(RSF/IFEX) – RSF has urged the Belarusian authorities to stop hounding and arresting journalists from the country’s Polish minority as part of the government’s present conflict with neighbouring Poland. On 27 July 2005, Andrei Pochobut, editor-in-chief of the Polish-language magazine “Magazyn Polski”, was given a 15-day prison sentence for “taking part in an illegal demonstration” […]
(RSF/IFEX) – RSF has urged the Belarusian authorities to stop hounding and arresting journalists from the country’s Polish minority as part of the government’s present conflict with neighbouring Poland.
On 27 July 2005, Andrei Pochobut, editor-in-chief of the Polish-language magazine “Magazyn Polski”, was given a 15-day prison sentence for “taking part in an illegal demonstration” in the western town of Shchuchin on 3 July and for “civil disobedience” in protesting the government’s taking control of the Union of Poles in Belarus.
Three Polish journalists who had come to attend his trial before a Lida court were arrested the same day. Ten Belarusian and Polish journalists were also arrested by special police at the union’s Grodno office but released two hours later.
“These journalists must not be made to pay for the tension between the two countries,” RSF said. “We fear that Pochobut’s conviction is a warning to journalists fighting to defend the country’s Polish minority.” The organisation called on President Alexander Lukashenko to see to it that the journalists still being held are freed at once.
Pochobut and two members of the union, Josef Pazhetski and Mieczyslau Jaskiewicz, were arrested on 26 July as they were driving in Shchuchin. They were taken to a police station for questioning and tried the next day. Pazhetski and Jaskiewicz were sentenced to 10 days in prison. Pochobut was previously fined in early July for joining a protest against the distribution of false copies of the Polish paper “Glos Znad Niemna”.
Waclaw Radziwinowicz and Robert Kowalewski, reporters for Poland’s largest daily, “Gazeta Wyborcza”, were briefly arrested on their way to the trial. Agnieszka Romaszewska, of the Polish TV station TVP1, was also arrested on arrival in Shchuchin by police who said she did not have Foreign Ministry accreditation. She is still being held.
Special police units seized control of the union offices in Grodno late on 27 July. Ten Belarusian and Polish journalists who were inside, from “Gazeta Wyborcza”, Associated Press, “Glos Znad Niemna”, “Nasha Niva”, “Pressbol” and the website http://www.pahonia.promedia.by, were arrested and taken to a police station before being freed two hours later without being charged.

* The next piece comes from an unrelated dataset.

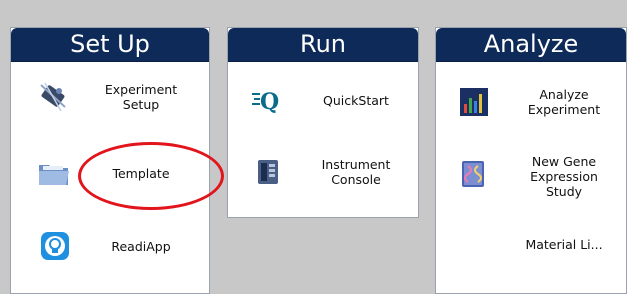 This screenshot has width=627, height=294. I want to click on analyze-experiment-label: Analyze Experiment, so click(564, 102).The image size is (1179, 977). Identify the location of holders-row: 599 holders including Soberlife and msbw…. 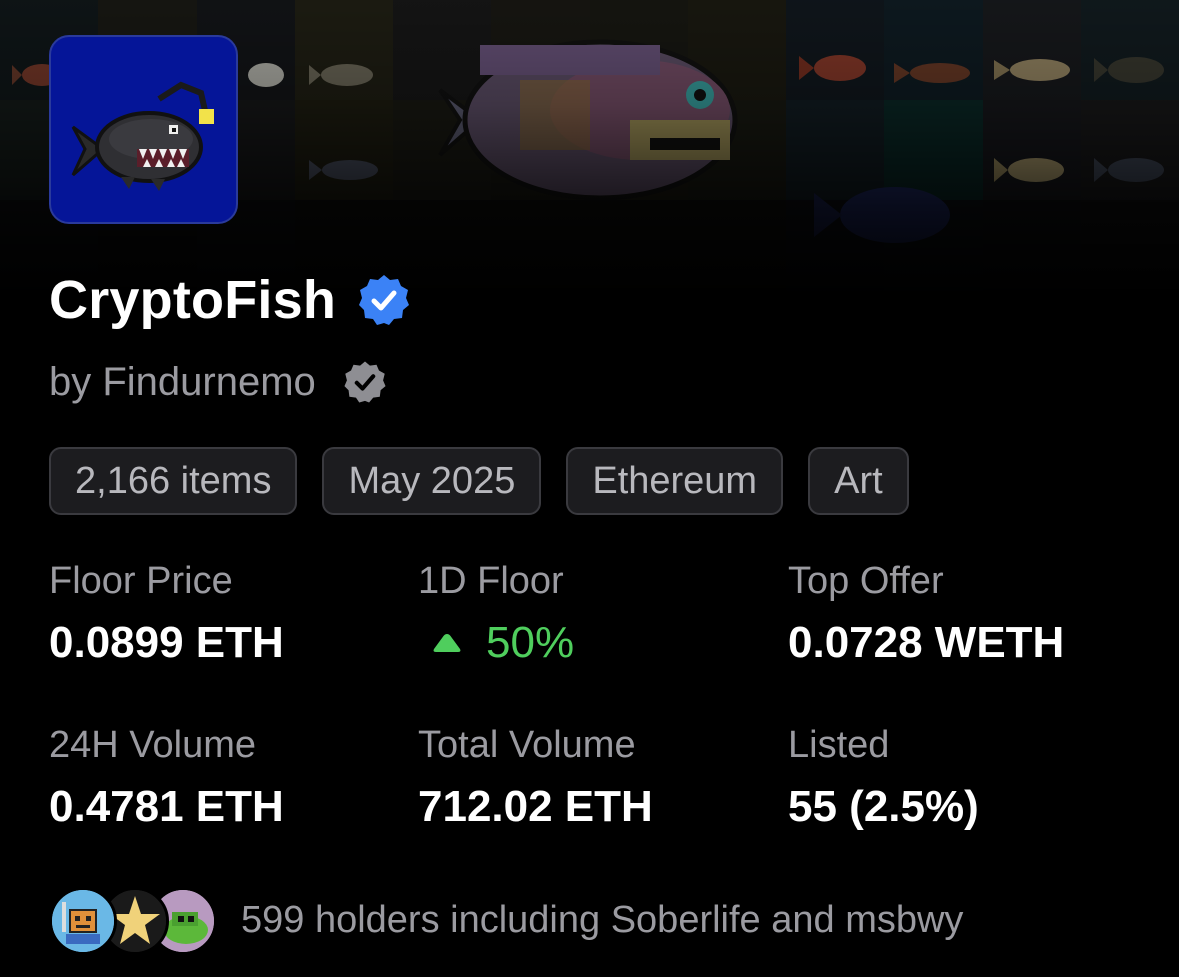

The arrests came as tensions rose between Poland and Belarus. Lukashenko has accused the United States of fomenting revolution in Belarus, helped by Poland, Lithuania and Ukraine. Three Polish diplomats were recently expelled from Minsk, and Warsaw also expelled three Belarusian diplomats. Poland recalled its ambassador in Belarus on 28 July and called for help from the European Union.